萩生田光一文部科学大臣は、新型コロナウイルス感染症が再拡大している現状のなかで、大学病院にさらなる対応を求める意見が出ていることに対して、「コロナ対応も大事だが、コロナ以外の高度医療も大学病院は担っている。大学病院だからコロナに特化せよ、というのは乱暴な話」との見解を示した。4月9日の閣議後記者会見で述べた。

萩生田大臣は、大学病院はこれまでもコロナ対応を十分に行っており、さらに各大学に病院に対しては、すでに都道府県と緊密に連携し、あらかじめ感染者急増時の緊急的な患者対応方針を明確にするなど、地域での医療提供体制の整備に取り組むよう要請しており、一部の大学病院ではすでに具体的な検討に着手していると説明。

特に、感染が拡大している地域の大学病院が自治体の医療提供体制に対する要望に可能な限り応えるよう、必要に応じて個別に協力要請を行うなど、文部科学省としてもきめ細かく対応したいと語った。

昨年は手術未実施700件以上

一方で、「大学病院だけを切り取ってコロナへの強化をせよというのは、やや乱暴な話」と指摘。例えば都内でも、国立大学附属病院はコロナ病床の要請を受けて、東京都から要請のあったベッド数は確保しているが、さらに増やす準備をしているものの、増やすためには一般病床を閉めなくてはならないということがあることを例にあげた。
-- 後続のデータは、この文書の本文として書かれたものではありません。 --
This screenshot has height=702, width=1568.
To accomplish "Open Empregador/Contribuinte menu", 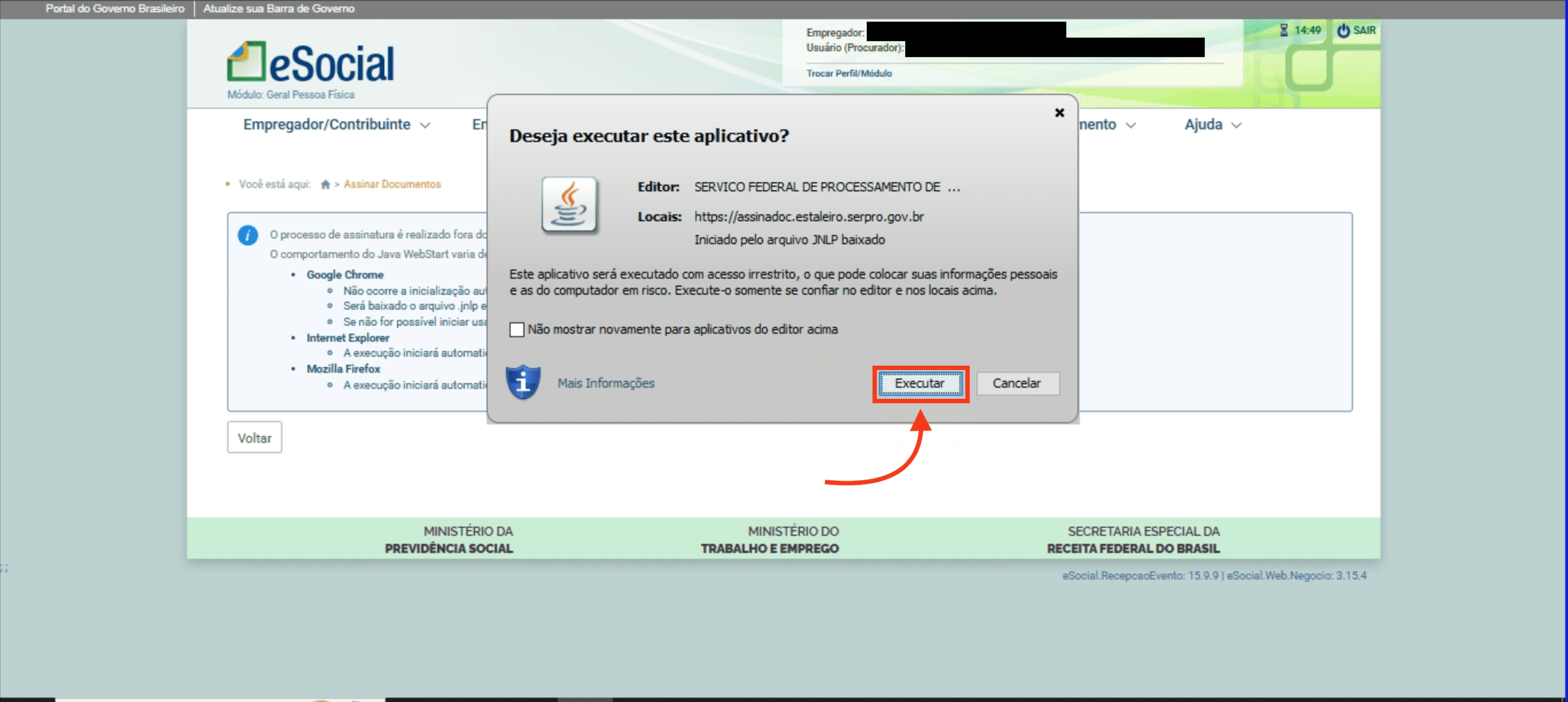I will click(326, 125).
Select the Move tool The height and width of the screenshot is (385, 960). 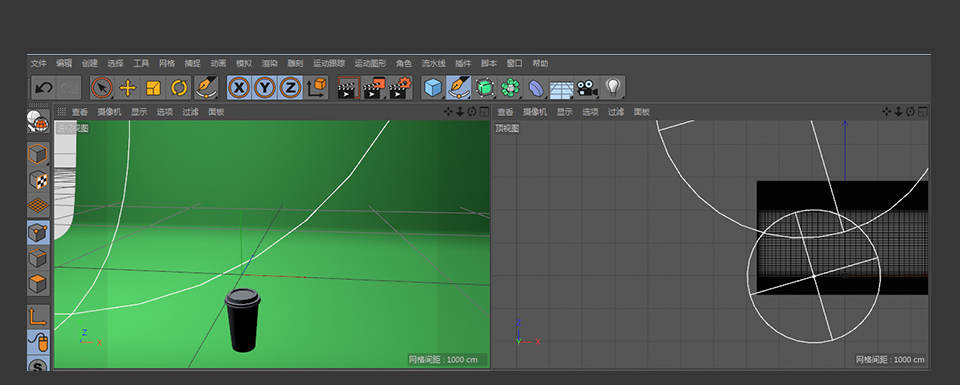click(x=127, y=88)

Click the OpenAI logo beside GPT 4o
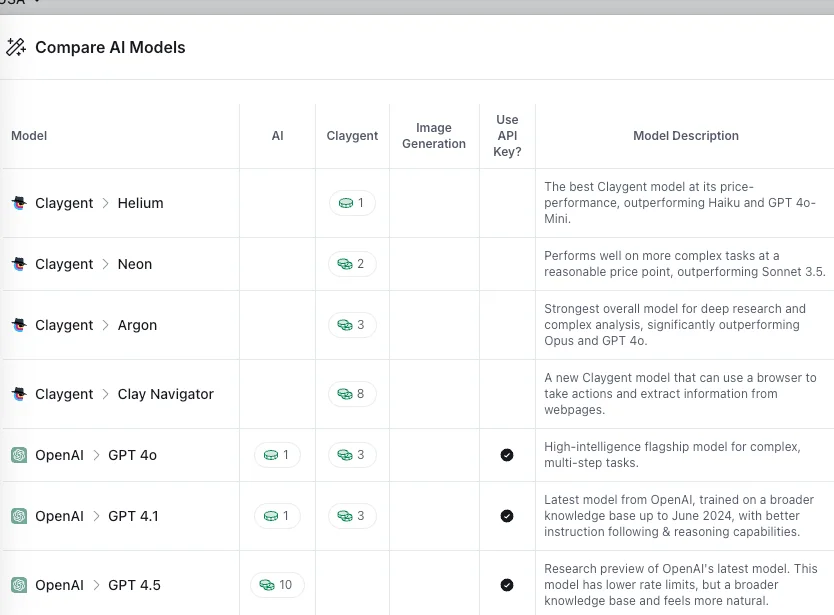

昨年1年間、コロナ対応をしている国立大学附属病院で700件以上の手術を先送り・中止せざるを得なくなった事例を紹介。その上で、「コロナ患者を守ることももちろん大事だが、多くの大学附属病院は3次救急救命医療の指定をされているので、ICUなどの機能も守っていかなければならない。高度医療に対する対応もしなければならない」との考えを表明。「コロナだから、大学病院だから、という切り取りで話をすると、国民の誤解を招くことになるので、それぞれの地域で果たす役割を全うしていただきたい」と理解を求めた。